▶ **Exercise objective**
Exactly reproduce each line of the listing that follows.
++++ Records for processing
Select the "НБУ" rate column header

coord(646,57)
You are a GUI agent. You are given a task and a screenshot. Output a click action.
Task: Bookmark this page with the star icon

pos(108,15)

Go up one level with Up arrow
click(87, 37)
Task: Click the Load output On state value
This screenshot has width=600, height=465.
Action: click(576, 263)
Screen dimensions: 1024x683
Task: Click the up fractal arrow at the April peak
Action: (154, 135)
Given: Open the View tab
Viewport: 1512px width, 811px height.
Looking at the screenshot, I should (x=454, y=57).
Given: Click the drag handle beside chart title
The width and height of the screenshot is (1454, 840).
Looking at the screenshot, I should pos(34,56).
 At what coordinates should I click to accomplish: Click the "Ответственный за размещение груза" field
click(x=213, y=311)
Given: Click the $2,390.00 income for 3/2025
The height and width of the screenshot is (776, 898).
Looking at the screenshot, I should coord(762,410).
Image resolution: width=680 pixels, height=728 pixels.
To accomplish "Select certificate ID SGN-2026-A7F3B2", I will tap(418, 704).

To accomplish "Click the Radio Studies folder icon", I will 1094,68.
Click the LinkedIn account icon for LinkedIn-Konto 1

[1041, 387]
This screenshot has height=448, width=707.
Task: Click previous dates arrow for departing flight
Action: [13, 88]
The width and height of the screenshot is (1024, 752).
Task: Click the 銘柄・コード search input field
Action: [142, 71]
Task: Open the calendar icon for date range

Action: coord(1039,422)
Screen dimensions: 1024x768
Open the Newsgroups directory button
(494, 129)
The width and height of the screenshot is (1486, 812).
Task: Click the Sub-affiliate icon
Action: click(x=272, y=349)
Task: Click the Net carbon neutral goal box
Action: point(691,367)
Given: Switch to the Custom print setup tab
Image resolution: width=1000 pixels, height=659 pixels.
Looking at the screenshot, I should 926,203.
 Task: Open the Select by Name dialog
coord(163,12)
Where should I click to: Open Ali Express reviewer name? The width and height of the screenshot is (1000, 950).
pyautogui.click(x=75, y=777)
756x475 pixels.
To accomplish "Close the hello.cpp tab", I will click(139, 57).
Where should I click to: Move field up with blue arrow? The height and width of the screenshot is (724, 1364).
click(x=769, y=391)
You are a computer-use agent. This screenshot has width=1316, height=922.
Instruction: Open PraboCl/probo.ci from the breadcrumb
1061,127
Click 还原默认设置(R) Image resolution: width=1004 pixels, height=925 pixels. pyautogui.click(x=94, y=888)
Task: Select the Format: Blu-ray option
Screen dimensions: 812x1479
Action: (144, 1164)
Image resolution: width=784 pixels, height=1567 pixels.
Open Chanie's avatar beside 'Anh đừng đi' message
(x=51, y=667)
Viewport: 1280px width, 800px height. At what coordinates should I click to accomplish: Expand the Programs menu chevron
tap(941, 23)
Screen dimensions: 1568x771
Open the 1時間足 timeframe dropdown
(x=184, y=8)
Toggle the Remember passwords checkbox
++++++++
▶ **Written solution**
Select the "НБУ" rate column header

coord(646,57)
You are a GUI agent. You are given a task and a screenshot. Output a click action.
Task: Bookmark this page with the star icon

pos(108,15)

Go up one level with Up arrow
click(87, 37)
Task: Click the Load output On state value
This screenshot has width=600, height=465.
Action: click(576, 263)
Screen dimensions: 1024x683
Task: Click the up fractal arrow at the April peak
Action: (154, 135)
Given: Open the View tab
Viewport: 1512px width, 811px height.
Looking at the screenshot, I should (x=454, y=57).
Given: Click the drag handle beside chart title
The width and height of the screenshot is (1454, 840).
Looking at the screenshot, I should pos(34,56).
 At what coordinates should I click to accomplish: Click the "Ответственный за размещение груза" field
click(x=213, y=311)
Given: Click the $2,390.00 income for 3/2025
The height and width of the screenshot is (776, 898).
Looking at the screenshot, I should coord(762,410).
Image resolution: width=680 pixels, height=728 pixels.
To accomplish "Select certificate ID SGN-2026-A7F3B2", I will tap(418, 704).

To accomplish "Click the Radio Studies folder icon", I will 1094,68.
Click the LinkedIn account icon for LinkedIn-Konto 1

[1041, 387]
This screenshot has height=448, width=707.
Task: Click previous dates arrow for departing flight
Action: [13, 88]
The width and height of the screenshot is (1024, 752).
Task: Click the 銘柄・コード search input field
Action: [142, 71]
Task: Open the calendar icon for date range

Action: coord(1039,422)
Screen dimensions: 1024x768
Open the Newsgroups directory button
(494, 129)
The width and height of the screenshot is (1486, 812).
Task: Click the Sub-affiliate icon
Action: click(x=272, y=349)
Task: Click the Net carbon neutral goal box
Action: point(691,367)
Given: Switch to the Custom print setup tab
Image resolution: width=1000 pixels, height=659 pixels.
Looking at the screenshot, I should 926,203.
 Task: Open the Select by Name dialog
coord(163,12)
Where should I click to: Open Ali Express reviewer name? The width and height of the screenshot is (1000, 950).
pyautogui.click(x=75, y=777)
756x475 pixels.
To accomplish "Close the hello.cpp tab", I will click(139, 57).
Where should I click to: Move field up with blue arrow? The height and width of the screenshot is (724, 1364).
click(x=769, y=391)
You are a computer-use agent. This screenshot has width=1316, height=922.
Instruction: Open PraboCl/probo.ci from the breadcrumb
1061,127
Click 还原默认设置(R) Image resolution: width=1004 pixels, height=925 pixels. pyautogui.click(x=94, y=888)
Task: Select the Format: Blu-ray option
Screen dimensions: 812x1479
Action: (144, 1164)
Image resolution: width=784 pixels, height=1567 pixels.
Open Chanie's avatar beside 'Anh đừng đi' message
(x=51, y=667)
Viewport: 1280px width, 800px height. At what coordinates should I click to accomplish: Expand the Programs menu chevron
tap(941, 23)
Screen dimensions: 1568x771
Open the 1時間足 timeframe dropdown
(x=184, y=8)
Toggle the Remember passwords checkbox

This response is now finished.